I want to mention that this connection of all these things took me years to learn. I sort of knew a bunch of them, but I don't suppose it was until a decade after I got my Ph.D. that I could have put them all together into a coherent thread, a thread that I've only barely summarized here. 
A: You can define the sine and cosine function as the real and imaginary part of the function $x\mapsto\exp(\mathrm ix)$. The latter can be defined by simply taking the exponential series and inserting $\mathrm ix$. The exponential series in turn can be defined without any geometry, just using algebra and limits.
Alternatively, you can define angles directly from the scalar product as follows:
First, define orthogonality as the scalar product being zero (this obviously requires no predefined angle). Assign an arbitrary value to that (the value you assign will give your angle measure; e.g. if you assign the value $90$, then you'll get angles in degrees).
Next, define that two unit vectors that have the same scalar product have the same angle, and that angles of coplanar vectors are additive; in particular given three linearly dependent unit vectors $a$, $b$, $c$ with $a\cdot b=b\cdot c$, but $c\ne a$, the angle of $a$ and $c$ is twice the angle of $a$ and $b$. Then you have a way to determine all angles that are a factor $2^k$, $k\in \mathbb Z$, from the right angle. Since those vectors are dense on the unit circle, the remaining angles can be defined via limits.
Finally define the angle of arbitrary vectors as the angle between the corresponding normalized vectors.
A: According to wikipedia, the measure of the angle is given by the ratio between the length of the arc on a circle and the radius, such that the vertex of the angle is at the origin, and the intersection of the lines forming the angle with the circle are the end points of the arc. Once you have this definition, you can then define the sine and cosine functions in purely geometrical terms (lengths of projections onto axes). In the analytical geometry approach you then define the vector product, and show that is indeed related to the cosine function. That means that, at least historically, the geometrical definition (as the length of the arc) is the one that you should use. 
BUT ... As always, there are caveats. I was looking earlier this month at the definition of $\pi$, which historically is the ratio between circumference of  the circle and diameter. To calculate the circumference the circle analytically you need to do an integral. So $\pi$ depends on knowing integrals. Since most people learn derivatives before integrals, $\pi$ is now defined in terms of cosine, which is defined as a series. 
A: Rather than angles, you can define the curvilinear abscissa along a circle. This is obtained by integration of the element of arc $ds$ itself obtained from Pythagoras' $\sqrt{dx^2+dy^2}$.
This approach requires to bridge geometry and calculus.

You can also define the fractions of a turn from regular polygons. These are rational angles. Generalizing to real angles doesn't seem straight forward.

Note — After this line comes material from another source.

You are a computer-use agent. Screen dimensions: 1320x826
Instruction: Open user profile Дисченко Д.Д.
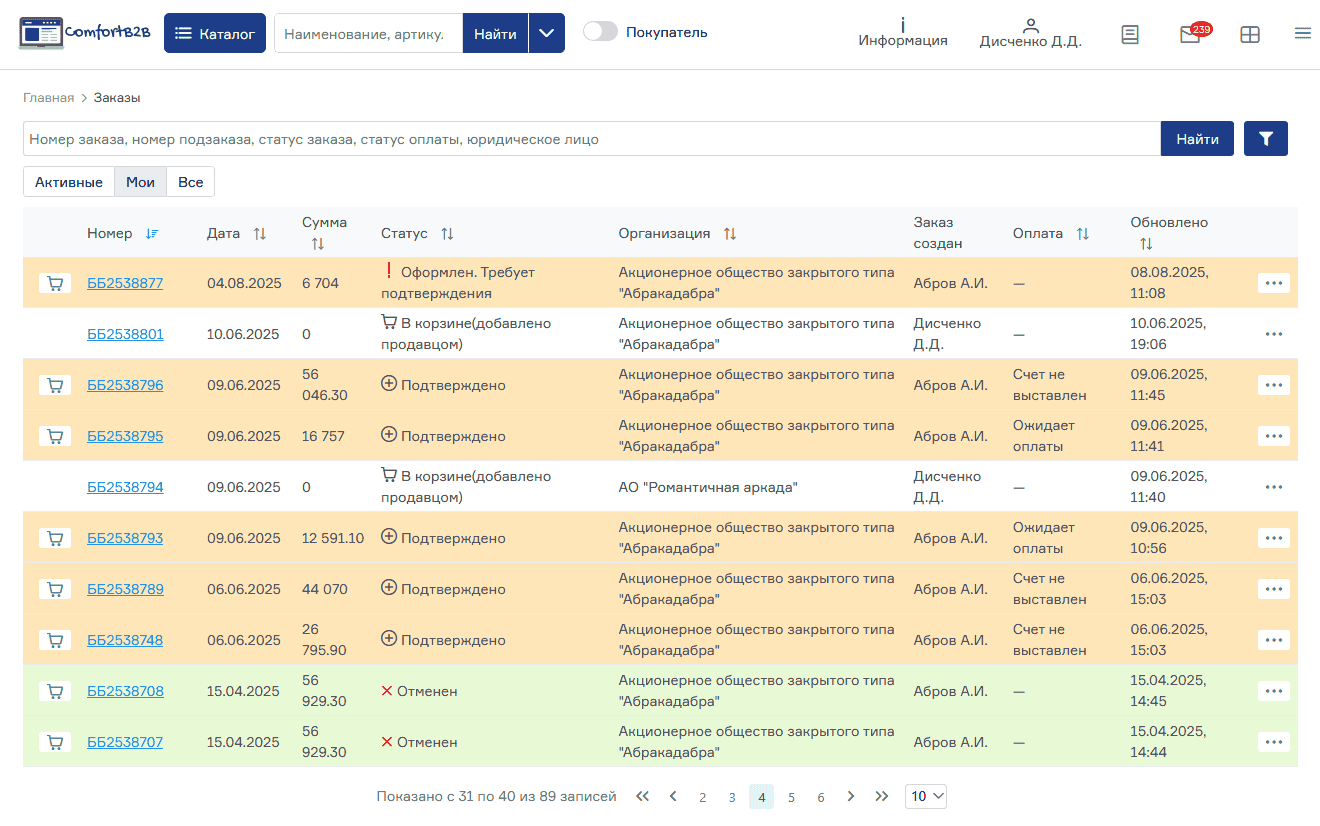point(1030,33)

A: Whenever you have the "right kind" of plane, you have the AA similarity theorem. So any two right triangles which have an angle of $\theta$ are similar. From there you can define $\sin\theta$ and $\cos\theta$ as the familiar ratios. After this you can prove the law of cosines. I don't think this depends on the unit circle or on any facts from analysis beyond knowing what $\mathbb{R}$ is.

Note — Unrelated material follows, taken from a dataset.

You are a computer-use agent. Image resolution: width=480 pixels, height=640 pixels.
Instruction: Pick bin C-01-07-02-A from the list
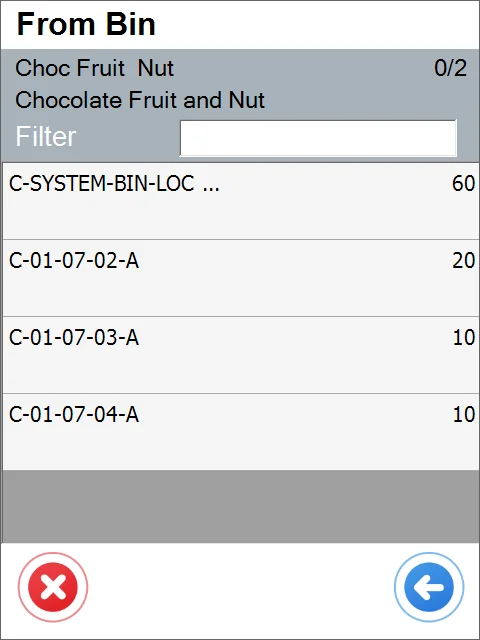240,278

In linear algebra, people define a plane to be a coset of a subspace having dimension 2. Now you can apply the things that you know about plane geometry within this subspace: given two nonzero vectors, you interpret them as arrows emanating from a common point and apply the law of cosines. Or, more correctly, the vectors determine an angle in the usual axiomatic sense.
Maybe you already knew all of this, but the point is: the definition of an angle in analytic geometry is the same as before. So I'm actually confused by this question. Why you can't you interpret a subspace as the familiar Euclidean plane? It's common practice to "redefine" geometrical ideas within $\mathbb{R}^2$ and apply theorems from axiomatic plane geometry. (How many authors do you know actually prove the Pythagorean theorem before using it?)